→ **ASSIGNMENT**:
Take the line with "The width and height of the screenshot is (1569, 854)." and all lines after it, through the end of the records below, and repeat them exactly.

→ **SOURCE RECORDS**:
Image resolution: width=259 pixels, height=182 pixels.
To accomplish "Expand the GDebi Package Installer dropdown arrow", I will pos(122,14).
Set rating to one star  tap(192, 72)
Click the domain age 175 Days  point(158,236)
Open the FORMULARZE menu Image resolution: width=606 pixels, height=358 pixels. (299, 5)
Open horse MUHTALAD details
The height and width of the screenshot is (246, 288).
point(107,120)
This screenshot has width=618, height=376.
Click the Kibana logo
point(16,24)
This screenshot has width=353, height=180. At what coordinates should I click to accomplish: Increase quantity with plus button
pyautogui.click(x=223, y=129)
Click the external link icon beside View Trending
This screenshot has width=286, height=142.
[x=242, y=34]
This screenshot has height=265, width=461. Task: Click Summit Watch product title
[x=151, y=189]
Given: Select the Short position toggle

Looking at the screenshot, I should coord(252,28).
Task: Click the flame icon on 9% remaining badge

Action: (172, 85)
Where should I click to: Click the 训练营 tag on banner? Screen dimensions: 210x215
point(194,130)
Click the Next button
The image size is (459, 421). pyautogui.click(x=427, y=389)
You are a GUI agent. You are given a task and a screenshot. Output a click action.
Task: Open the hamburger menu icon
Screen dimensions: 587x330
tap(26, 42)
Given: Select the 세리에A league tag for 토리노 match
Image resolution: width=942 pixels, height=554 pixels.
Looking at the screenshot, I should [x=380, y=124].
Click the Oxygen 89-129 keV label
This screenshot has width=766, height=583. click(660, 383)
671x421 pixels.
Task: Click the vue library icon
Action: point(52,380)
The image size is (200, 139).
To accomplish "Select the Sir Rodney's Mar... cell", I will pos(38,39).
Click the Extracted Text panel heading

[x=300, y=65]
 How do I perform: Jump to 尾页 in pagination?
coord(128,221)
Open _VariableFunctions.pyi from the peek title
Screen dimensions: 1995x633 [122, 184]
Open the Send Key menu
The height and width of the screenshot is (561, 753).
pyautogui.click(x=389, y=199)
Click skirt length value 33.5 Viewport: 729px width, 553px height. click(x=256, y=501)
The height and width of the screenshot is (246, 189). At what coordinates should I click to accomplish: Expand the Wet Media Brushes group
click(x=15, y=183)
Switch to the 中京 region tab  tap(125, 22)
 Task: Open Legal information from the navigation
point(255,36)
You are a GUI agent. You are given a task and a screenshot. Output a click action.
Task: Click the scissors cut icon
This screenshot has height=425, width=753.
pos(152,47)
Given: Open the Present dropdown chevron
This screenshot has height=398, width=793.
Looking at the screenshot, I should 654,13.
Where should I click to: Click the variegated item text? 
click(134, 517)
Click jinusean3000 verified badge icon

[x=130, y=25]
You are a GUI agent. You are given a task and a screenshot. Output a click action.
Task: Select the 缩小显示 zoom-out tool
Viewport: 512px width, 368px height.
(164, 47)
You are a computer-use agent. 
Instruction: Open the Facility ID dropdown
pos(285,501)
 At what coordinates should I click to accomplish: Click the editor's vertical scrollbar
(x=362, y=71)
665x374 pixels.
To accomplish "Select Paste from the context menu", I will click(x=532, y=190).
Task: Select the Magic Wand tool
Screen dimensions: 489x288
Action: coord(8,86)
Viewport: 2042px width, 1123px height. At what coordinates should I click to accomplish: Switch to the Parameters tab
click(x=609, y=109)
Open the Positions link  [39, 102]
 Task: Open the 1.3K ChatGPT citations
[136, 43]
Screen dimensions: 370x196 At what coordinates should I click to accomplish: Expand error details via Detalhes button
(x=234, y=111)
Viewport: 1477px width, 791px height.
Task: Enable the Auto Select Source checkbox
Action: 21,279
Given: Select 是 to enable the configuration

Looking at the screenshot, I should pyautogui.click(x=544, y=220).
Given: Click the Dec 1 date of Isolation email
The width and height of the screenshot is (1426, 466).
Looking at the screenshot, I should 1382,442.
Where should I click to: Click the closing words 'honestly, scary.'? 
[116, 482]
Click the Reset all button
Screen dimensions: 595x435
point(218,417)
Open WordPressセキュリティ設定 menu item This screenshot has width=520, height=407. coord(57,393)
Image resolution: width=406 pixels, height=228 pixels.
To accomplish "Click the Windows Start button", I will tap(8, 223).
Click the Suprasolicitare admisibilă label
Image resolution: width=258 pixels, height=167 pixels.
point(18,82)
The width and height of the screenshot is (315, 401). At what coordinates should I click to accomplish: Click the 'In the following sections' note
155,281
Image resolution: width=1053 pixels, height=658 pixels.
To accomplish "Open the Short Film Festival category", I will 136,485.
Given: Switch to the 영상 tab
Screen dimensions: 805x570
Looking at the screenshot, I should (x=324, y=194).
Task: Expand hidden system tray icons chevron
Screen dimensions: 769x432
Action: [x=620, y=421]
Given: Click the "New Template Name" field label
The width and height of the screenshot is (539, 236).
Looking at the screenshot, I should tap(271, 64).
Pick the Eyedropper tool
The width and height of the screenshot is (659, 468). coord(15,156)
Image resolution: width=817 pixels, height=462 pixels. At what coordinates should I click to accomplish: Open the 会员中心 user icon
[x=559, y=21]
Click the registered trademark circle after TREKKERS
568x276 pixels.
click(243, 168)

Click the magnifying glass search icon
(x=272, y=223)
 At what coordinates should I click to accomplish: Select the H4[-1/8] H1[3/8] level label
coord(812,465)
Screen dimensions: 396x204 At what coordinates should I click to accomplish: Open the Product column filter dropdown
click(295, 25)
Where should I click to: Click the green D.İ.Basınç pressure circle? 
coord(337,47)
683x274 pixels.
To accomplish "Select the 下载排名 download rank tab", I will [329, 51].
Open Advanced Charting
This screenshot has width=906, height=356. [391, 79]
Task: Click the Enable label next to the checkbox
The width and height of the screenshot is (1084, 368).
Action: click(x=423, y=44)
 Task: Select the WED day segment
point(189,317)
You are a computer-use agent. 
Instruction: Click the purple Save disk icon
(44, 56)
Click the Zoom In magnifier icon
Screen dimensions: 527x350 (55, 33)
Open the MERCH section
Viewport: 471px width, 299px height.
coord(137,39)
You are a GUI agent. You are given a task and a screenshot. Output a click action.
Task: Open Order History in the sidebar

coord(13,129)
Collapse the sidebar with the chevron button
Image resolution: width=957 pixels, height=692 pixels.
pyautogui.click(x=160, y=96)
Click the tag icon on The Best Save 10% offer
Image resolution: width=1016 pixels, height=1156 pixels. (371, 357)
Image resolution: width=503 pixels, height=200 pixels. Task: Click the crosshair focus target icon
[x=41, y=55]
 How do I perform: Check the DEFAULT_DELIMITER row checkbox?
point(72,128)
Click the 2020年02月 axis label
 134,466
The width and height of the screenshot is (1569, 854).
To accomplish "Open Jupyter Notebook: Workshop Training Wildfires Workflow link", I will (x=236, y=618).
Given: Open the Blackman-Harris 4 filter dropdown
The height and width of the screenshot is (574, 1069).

→ **SOLUTION FOR THIS TASK**:
The width and height of the screenshot is (1569, 854).
To accomplish "Open Jupyter Notebook: Workshop Training Wildfires Workflow link", I will (x=236, y=618).
Given: Open the Blackman-Harris 4 filter dropdown
The height and width of the screenshot is (574, 1069).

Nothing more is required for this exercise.